DESCRIPTION OF THE TASK: Reproduce the material below word for word, keeping every line as it is.

** Begin DATA PROVIDED **

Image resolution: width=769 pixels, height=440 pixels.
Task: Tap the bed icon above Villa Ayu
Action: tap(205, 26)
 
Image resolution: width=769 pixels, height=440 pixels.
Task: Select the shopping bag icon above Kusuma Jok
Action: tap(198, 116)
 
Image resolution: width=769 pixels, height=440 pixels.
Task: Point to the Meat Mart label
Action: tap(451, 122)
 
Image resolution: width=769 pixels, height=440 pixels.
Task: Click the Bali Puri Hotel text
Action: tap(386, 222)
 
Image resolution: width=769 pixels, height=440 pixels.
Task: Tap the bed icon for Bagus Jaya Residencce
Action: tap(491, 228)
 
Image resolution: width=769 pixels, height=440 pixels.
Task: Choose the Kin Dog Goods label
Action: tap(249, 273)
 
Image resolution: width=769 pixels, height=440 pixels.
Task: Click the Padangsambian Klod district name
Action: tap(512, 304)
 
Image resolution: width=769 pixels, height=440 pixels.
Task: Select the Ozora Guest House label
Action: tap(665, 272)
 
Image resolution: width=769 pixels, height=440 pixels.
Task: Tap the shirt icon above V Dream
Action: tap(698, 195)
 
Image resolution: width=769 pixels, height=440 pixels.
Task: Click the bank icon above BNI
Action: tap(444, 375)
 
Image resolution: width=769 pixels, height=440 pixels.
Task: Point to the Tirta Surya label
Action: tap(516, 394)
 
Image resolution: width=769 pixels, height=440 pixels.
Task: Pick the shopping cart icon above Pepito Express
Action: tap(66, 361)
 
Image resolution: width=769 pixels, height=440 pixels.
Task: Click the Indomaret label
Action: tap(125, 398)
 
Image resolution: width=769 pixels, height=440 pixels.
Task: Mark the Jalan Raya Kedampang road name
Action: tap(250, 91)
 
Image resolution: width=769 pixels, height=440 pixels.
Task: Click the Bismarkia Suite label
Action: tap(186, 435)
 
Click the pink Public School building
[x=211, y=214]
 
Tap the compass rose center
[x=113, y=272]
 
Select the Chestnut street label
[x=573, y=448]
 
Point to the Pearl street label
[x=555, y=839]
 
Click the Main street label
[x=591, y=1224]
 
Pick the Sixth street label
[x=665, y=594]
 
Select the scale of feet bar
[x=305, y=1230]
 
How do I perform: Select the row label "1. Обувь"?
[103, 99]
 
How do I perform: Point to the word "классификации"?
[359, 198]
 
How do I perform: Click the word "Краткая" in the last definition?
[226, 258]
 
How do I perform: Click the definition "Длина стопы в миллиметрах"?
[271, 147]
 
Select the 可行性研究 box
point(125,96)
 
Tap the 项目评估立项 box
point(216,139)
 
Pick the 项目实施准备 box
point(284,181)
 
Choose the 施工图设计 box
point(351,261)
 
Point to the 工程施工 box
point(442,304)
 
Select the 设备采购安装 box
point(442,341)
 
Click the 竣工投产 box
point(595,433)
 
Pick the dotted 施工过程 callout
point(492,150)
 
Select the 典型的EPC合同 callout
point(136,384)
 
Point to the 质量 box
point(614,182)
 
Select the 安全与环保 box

** End DATA PROVIDED **

SOLUTION FOR THIS TASK:
Image resolution: width=769 pixels, height=440 pixels.
Task: Tap the bed icon above Villa Ayu
Action: tap(205, 26)
 
Image resolution: width=769 pixels, height=440 pixels.
Task: Select the shopping bag icon above Kusuma Jok
Action: tap(198, 116)
 
Image resolution: width=769 pixels, height=440 pixels.
Task: Point to the Meat Mart label
Action: tap(451, 122)
 
Image resolution: width=769 pixels, height=440 pixels.
Task: Click the Bali Puri Hotel text
Action: tap(386, 222)
 
Image resolution: width=769 pixels, height=440 pixels.
Task: Tap the bed icon for Bagus Jaya Residencce
Action: tap(491, 228)
 
Image resolution: width=769 pixels, height=440 pixels.
Task: Choose the Kin Dog Goods label
Action: tap(249, 273)
 
Image resolution: width=769 pixels, height=440 pixels.
Task: Click the Padangsambian Klod district name
Action: tap(512, 304)
 
Image resolution: width=769 pixels, height=440 pixels.
Task: Select the Ozora Guest House label
Action: tap(665, 272)
 
Image resolution: width=769 pixels, height=440 pixels.
Task: Tap the shirt icon above V Dream
Action: tap(698, 195)
 
Image resolution: width=769 pixels, height=440 pixels.
Task: Click the bank icon above BNI
Action: tap(444, 375)
 
Image resolution: width=769 pixels, height=440 pixels.
Task: Point to the Tirta Surya label
Action: tap(516, 394)
 
Image resolution: width=769 pixels, height=440 pixels.
Task: Pick the shopping cart icon above Pepito Express
Action: tap(66, 361)
 
Image resolution: width=769 pixels, height=440 pixels.
Task: Click the Indomaret label
Action: tap(125, 398)
 
Image resolution: width=769 pixels, height=440 pixels.
Task: Mark the Jalan Raya Kedampang road name
Action: tap(250, 91)
 
Image resolution: width=769 pixels, height=440 pixels.
Task: Click the Bismarkia Suite label
Action: tap(186, 435)
 
Click the pink Public School building
[x=211, y=214]
 
Tap the compass rose center
[x=113, y=272]
 
Select the Chestnut street label
[x=573, y=448]
 
Point to the Pearl street label
[x=555, y=839]
 
Click the Main street label
[x=591, y=1224]
 
Pick the Sixth street label
[x=665, y=594]
 
Select the scale of feet bar
[x=305, y=1230]
 
How do I perform: Select the row label "1. Обувь"?
[103, 99]
 
How do I perform: Point to the word "классификации"?
[359, 198]
 
How do I perform: Click the word "Краткая" in the last definition?
[226, 258]
 
How do I perform: Click the definition "Длина стопы в миллиметрах"?
[271, 147]
 
Select the 可行性研究 box
point(125,96)
 
Tap the 项目评估立项 box
point(216,139)
 
Pick the 项目实施准备 box
point(284,181)
 
Choose the 施工图设计 box
point(351,261)
 
Point to the 工程施工 box
point(442,304)
 
Select the 设备采购安装 box
point(442,341)
 
Click the 竣工投产 box
point(595,433)
 
Pick the dotted 施工过程 callout
point(492,150)
 
Select the 典型的EPC合同 callout
point(136,384)
 
Point to the 质量 box
point(614,182)
 
Select the 安全与环保 box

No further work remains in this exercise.